Make and share this Mediterranean-Style Chicken Thighs recipe from Food.com.
- 12 boneless skinless chicken thighs
- 1⁄3 cup dry red wine
- 3 tablespoons olive oil, divided
- 1 teaspoon dried oregano, divided
- 1 teaspoon dried rosemary
- 1 teaspoon grated lemon, rind of
- 2 cloves garlic, minced
- 1 teaspoon salt
- 1⁄2 teaspoon pepper
- 1 medium cucumber, peeled and chopped
- 2 medium tomatoes, seeded and finely chopped
- 1 tablespoon white balsamic vinegar
- Place chicken thighs in a large zip-top plastic bag set in a large bowl.
- In another bowl, mix together wine, 2 tablespoons olive oil, 1/2 teaspoon dried oregano, the rosemary, lemon peel, garlic, salt, and pepper.
- Pour marinade over chicken and seal the bag.
- Place bag in the refrigerator and marinate for 4 hours or overnight, turning the bag occasionally.
- In a medium bowl, add cucumbers, tomatoes, 1 tablespoon oil, vinegar, remaining oregano, salt and pepper to taste.
- Cover and chill in the refrigerator up to 4 hours.
- When ready to grill, drain chicken and discard marinade.
- Place chicken on grill over medium heat.
- Grill for 12-15 minutes or until juices run clear, turning once.
- Serve with cucumber-tomato relish.
I used white wine instead of red and also squeezed some the lemon juice in after zesting. I cut the thighs up into kebab size pieces and marinated them for 24 hours. The result was moist and and flavorful. Thank you.
Great grilled chicken and relish. This is what we had for 4th of July BBQ. The marinade was zesty. The chicken meat was moist and tender and the relish was a good accompaniment. My husband shredded his chicken and put it and the relish on a bun. A hit with all of us. Thanks.
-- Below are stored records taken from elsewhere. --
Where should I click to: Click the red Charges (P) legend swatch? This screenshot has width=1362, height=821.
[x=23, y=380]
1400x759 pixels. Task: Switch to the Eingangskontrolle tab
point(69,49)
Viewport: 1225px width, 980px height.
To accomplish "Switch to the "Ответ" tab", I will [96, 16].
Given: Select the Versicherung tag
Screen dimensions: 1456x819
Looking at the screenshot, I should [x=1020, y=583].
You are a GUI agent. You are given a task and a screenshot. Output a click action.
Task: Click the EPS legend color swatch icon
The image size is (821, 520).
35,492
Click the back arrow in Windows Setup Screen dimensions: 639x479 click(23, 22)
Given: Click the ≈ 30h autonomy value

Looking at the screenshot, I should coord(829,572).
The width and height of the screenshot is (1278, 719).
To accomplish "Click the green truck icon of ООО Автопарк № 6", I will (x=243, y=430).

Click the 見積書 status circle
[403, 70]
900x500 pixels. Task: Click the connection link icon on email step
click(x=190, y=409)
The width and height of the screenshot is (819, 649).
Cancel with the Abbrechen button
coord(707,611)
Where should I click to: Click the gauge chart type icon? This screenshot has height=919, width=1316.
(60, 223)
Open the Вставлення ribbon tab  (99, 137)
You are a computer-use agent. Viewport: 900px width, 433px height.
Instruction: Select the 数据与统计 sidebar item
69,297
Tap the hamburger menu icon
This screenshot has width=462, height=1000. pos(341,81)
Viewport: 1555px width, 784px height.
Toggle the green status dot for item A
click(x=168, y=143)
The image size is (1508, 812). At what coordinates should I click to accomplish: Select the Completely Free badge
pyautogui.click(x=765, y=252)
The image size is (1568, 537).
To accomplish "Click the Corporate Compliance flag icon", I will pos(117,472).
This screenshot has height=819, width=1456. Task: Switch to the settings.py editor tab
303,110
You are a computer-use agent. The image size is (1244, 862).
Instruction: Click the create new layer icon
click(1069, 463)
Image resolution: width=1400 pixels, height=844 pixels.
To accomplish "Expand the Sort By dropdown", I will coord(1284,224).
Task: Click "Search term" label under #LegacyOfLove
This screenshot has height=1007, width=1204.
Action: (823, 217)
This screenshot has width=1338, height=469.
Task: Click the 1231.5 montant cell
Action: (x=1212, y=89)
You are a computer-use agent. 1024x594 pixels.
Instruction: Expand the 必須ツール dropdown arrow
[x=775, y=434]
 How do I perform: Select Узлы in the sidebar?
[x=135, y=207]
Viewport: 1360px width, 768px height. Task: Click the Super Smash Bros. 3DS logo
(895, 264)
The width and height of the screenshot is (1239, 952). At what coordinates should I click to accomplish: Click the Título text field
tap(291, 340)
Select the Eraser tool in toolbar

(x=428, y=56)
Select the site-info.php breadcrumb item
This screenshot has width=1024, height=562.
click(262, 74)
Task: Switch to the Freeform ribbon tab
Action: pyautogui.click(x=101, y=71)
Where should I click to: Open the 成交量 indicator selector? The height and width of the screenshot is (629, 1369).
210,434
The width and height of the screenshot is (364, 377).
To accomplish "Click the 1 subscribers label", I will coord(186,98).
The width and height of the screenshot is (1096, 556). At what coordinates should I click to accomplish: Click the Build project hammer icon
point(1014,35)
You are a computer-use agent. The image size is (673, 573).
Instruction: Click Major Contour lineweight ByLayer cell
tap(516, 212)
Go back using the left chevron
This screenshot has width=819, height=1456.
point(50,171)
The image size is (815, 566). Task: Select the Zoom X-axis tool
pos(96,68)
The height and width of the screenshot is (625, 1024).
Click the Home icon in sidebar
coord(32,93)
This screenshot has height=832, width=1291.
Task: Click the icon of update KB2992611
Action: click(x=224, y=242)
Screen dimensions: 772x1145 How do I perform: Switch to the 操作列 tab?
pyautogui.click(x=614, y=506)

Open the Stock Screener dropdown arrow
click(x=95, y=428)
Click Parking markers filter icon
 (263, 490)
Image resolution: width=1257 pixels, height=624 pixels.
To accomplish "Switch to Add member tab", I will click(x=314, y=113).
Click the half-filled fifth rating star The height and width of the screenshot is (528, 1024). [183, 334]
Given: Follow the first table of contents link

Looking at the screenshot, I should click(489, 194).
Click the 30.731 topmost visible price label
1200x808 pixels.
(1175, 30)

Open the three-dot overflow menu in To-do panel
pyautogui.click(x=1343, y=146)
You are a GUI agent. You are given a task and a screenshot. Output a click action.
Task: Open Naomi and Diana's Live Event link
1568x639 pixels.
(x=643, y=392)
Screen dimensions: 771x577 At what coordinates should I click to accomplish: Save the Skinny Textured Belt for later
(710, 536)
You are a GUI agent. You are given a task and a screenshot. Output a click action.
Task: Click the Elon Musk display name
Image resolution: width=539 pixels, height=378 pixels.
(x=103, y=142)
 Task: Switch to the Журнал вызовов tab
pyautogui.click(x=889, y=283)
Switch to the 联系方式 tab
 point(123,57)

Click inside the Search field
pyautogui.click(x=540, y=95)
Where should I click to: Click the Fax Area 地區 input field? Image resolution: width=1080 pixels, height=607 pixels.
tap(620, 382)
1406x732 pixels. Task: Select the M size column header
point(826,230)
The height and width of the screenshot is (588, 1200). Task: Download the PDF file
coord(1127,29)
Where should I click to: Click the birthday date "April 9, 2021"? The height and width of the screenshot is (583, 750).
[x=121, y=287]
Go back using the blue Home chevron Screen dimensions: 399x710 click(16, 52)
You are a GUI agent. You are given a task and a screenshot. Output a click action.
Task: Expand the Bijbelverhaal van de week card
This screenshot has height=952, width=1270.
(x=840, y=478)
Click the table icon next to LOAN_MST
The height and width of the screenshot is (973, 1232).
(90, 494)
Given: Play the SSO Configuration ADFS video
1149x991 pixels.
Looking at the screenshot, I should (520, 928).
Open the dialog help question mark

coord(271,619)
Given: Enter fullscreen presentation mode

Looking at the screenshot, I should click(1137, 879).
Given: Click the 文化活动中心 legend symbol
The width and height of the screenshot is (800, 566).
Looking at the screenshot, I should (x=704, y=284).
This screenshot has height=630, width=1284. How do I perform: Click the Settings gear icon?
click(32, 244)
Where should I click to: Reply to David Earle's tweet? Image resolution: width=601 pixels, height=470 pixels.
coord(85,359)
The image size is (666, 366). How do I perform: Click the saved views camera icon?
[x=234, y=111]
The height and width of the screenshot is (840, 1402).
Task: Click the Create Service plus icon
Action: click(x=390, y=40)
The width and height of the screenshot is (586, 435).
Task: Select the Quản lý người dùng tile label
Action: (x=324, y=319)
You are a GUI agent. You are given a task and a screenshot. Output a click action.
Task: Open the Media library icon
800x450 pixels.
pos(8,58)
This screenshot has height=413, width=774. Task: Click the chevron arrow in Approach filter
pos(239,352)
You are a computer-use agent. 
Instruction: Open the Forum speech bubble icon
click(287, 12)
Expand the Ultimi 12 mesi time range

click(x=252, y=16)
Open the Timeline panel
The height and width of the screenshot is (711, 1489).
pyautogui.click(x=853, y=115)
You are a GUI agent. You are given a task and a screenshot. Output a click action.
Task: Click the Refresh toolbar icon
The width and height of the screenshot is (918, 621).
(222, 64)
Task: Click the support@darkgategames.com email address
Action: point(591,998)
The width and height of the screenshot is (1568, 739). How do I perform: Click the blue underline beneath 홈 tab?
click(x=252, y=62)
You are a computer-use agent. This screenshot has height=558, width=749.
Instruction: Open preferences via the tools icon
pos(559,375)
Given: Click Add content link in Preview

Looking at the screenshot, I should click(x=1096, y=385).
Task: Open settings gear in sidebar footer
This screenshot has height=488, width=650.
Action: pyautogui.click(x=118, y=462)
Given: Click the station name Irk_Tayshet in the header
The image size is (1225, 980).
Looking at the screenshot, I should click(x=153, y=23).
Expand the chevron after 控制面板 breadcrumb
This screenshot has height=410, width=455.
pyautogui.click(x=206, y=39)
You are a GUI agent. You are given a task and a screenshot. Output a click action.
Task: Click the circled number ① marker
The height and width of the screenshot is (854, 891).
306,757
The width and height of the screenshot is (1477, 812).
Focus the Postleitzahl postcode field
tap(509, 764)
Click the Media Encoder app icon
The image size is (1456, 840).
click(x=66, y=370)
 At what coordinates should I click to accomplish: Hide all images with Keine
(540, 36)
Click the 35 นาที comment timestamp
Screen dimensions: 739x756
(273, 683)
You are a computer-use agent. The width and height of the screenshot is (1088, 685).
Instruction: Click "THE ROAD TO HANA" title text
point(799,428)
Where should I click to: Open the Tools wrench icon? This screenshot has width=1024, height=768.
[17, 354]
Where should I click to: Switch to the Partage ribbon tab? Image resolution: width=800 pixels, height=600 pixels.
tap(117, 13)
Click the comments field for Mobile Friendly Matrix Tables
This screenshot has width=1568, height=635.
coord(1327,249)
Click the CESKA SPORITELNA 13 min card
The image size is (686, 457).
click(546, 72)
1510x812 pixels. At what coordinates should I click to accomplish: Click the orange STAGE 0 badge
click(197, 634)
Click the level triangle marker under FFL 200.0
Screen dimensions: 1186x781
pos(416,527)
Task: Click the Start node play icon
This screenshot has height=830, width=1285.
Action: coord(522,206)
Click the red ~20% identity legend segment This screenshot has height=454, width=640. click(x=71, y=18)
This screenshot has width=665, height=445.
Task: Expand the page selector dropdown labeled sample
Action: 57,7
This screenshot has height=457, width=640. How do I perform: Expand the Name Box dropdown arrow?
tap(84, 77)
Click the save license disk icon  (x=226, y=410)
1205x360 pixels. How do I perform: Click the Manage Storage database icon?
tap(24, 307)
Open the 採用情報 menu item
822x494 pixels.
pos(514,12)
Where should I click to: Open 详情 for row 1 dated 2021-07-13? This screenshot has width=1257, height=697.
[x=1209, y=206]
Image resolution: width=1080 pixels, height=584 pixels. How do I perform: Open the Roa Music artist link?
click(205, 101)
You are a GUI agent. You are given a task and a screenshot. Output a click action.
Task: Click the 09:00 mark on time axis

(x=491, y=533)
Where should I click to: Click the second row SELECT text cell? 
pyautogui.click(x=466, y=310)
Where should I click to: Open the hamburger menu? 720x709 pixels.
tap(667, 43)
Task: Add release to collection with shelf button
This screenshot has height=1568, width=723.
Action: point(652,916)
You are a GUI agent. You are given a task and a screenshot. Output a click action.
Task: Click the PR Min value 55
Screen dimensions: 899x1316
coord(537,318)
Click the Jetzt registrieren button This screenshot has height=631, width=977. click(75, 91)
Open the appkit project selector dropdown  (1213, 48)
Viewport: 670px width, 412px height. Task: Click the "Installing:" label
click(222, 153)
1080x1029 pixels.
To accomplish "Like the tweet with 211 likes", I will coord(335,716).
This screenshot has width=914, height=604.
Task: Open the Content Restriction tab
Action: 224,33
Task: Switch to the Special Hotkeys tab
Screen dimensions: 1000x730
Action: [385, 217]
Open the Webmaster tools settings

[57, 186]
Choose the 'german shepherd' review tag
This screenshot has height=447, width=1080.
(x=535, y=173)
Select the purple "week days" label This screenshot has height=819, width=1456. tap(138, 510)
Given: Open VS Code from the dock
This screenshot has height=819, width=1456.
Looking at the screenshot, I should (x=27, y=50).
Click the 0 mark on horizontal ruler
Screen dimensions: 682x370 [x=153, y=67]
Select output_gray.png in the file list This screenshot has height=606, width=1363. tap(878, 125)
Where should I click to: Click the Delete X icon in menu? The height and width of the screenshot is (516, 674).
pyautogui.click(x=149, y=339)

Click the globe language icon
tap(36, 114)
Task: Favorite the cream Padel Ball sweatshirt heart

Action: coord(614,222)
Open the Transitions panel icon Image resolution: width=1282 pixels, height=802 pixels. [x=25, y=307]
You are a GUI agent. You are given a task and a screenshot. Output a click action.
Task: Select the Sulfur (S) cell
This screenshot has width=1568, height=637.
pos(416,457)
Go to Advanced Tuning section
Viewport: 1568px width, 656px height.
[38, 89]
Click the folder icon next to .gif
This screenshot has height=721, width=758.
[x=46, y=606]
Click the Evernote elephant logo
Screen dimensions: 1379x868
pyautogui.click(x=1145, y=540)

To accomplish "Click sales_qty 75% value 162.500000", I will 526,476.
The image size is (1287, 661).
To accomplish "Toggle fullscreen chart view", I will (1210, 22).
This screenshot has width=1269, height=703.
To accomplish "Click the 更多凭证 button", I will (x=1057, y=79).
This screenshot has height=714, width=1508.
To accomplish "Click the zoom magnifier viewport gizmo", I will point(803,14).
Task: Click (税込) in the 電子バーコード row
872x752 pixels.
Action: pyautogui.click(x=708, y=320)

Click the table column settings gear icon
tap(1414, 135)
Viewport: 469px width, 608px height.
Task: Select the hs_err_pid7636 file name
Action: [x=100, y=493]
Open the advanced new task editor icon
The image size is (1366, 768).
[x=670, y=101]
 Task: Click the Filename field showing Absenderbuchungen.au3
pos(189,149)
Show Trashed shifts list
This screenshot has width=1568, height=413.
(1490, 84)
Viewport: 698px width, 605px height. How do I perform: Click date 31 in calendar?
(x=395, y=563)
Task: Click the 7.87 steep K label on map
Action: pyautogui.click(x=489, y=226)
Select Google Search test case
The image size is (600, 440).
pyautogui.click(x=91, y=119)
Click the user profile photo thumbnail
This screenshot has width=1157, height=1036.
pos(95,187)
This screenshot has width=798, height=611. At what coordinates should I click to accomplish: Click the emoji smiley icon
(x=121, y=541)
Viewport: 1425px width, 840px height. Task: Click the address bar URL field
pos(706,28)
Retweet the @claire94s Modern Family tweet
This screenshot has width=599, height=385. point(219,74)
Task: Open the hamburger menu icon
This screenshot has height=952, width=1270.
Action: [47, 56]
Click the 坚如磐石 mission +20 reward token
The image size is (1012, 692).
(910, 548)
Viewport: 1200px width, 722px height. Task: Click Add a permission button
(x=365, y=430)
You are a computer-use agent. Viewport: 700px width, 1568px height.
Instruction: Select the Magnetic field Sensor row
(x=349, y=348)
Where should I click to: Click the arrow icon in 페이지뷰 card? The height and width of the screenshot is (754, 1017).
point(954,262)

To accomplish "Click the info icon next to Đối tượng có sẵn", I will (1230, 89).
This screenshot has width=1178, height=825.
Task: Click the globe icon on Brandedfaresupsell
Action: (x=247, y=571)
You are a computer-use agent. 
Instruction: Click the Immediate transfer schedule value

Mmmmmmm Good chicken Nurse Di!! Made this for supper tonight, had to make a couple of tiny changes, white wine instead of red also red balsamic vinegar instead of white. Only because that is what I had on hand. The chicken was best we've had for a while, DH said more than 5 stars, including the relish. Wrong time of the year for the grill, so I did them under the broiler and I guess because of that, had to cook them 10 minutes longer, further from the heat I guess. Also added 1/4 of a chopped Spanish onion to the relish. The relish was a great finishing touch. I think it would be nice on other things too. Loved the marinade and will probably try it on some cod we're having this week. Thanks for sharing a wonderful versitile recipe.